- INFORMATION SHOWN
-=-=-

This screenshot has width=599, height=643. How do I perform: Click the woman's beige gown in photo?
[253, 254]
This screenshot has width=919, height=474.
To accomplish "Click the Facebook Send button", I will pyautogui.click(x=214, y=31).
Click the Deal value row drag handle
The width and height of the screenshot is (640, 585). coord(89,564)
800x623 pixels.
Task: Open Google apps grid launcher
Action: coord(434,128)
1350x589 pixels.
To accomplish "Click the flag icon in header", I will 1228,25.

-=-=-

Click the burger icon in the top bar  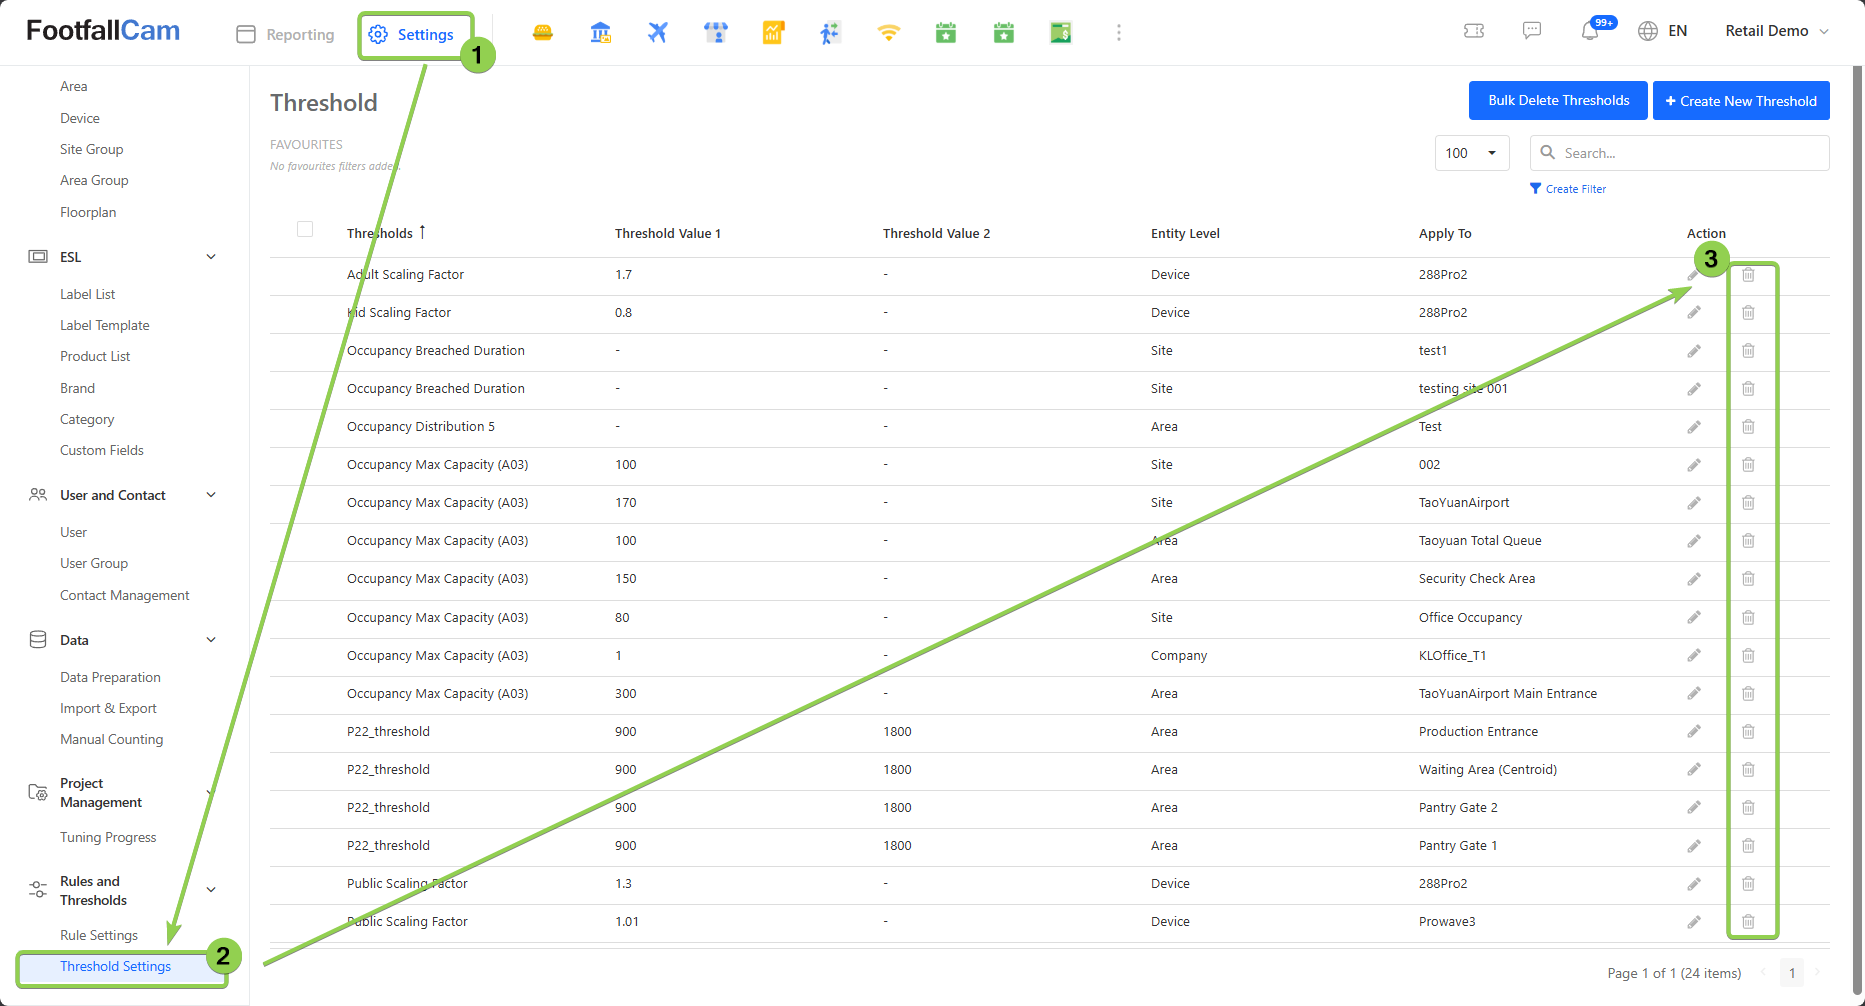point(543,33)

-=-=-

- TO DO
In the records above, find every line containing the word "will" and show it.

- EXERCISE OUTPUT
To accomplish "Click the Facebook Send button", I will pyautogui.click(x=214, y=31).
To accomplish "Click the flag icon in header", I will 1228,25.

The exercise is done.